W klubie nie przelewało się z pieniędzmi i było wiadomo, że jeśli Southampton nie awansuje do Premiership, to mogą być problemy z wykupieniem Saganowskiego. Jednak kolejne gole doprowadzały do tego, że celem numer jeden podczas letniego okienka transferowego będzie właśnie reprezentant Polski. Saganowski jednak dwóch najważniejszych barażowych meczach nie zdobył ani jednej bramki i Southampton nie awansowało do Premiership.
Czkawką Rasiakowi odbiło się przejście do Świętych Saganowskiego, bo były zawodnik Legii Warszawa zajął miejsce rosłego snajpera Southampton w składzie, a Rasiak na boisku pojawił się zwykle jako rezerwowy. Jednak Saganowski był w tak świetnej formie, że trudno było go nie wystawiać w wyjściowym zestawieniu. W 15. meczach zdobył 10 goli i latem udało się uzbierać z klubowej kasy około 700 tysięcy funtów. Saganowski został wykupiony z Troyes.

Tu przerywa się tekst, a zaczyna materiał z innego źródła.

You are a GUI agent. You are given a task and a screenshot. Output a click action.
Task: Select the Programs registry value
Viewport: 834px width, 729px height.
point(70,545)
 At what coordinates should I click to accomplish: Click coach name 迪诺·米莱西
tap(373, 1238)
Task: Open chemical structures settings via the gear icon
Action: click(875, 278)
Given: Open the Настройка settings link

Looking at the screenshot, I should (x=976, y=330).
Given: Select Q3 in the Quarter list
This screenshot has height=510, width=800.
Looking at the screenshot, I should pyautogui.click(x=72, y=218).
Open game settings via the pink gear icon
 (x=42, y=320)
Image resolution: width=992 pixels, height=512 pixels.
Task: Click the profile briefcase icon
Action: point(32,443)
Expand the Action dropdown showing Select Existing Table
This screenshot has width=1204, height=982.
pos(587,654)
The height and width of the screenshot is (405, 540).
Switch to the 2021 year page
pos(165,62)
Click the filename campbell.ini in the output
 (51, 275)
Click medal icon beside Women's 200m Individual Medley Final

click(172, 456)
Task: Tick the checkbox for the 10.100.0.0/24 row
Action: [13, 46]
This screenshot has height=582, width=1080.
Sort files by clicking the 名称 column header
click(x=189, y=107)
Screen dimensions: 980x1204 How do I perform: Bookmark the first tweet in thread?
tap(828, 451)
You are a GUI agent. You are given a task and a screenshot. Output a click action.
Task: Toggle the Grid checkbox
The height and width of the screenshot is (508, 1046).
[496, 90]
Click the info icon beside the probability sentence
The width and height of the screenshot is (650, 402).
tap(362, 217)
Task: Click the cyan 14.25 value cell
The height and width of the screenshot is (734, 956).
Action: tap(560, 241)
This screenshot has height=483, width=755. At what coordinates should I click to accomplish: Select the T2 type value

Działacze Southampton mieli wielką nadzieję, że Polak i w kolejnym sezonie będzie w rewelacyjnej formie. Po cichu mówiło się nawet o walce o koronę króla strzelców. Dla Saganowskiego nowy sezon rozpoczął się dobrze, bo w pierwszym meczu zdobył bramkę. Jednak były to miłego złego początki i później było już zdecydowanie gorzej. Stracił on miejsce w podstawowym składzie i na boisku pojawiał się bardzo rzadko. Menedżer George Burley którymś razem wypalił, że Saganowski i Rasiak to najlepsi napastnicy w klubie, ale razem grać nie mogą, bo nie potrafią współpracować. A że Rasiak miał mocniejszą pozycję w klubie, to Saganowski musiał zadowolić się rolą rezerwowego.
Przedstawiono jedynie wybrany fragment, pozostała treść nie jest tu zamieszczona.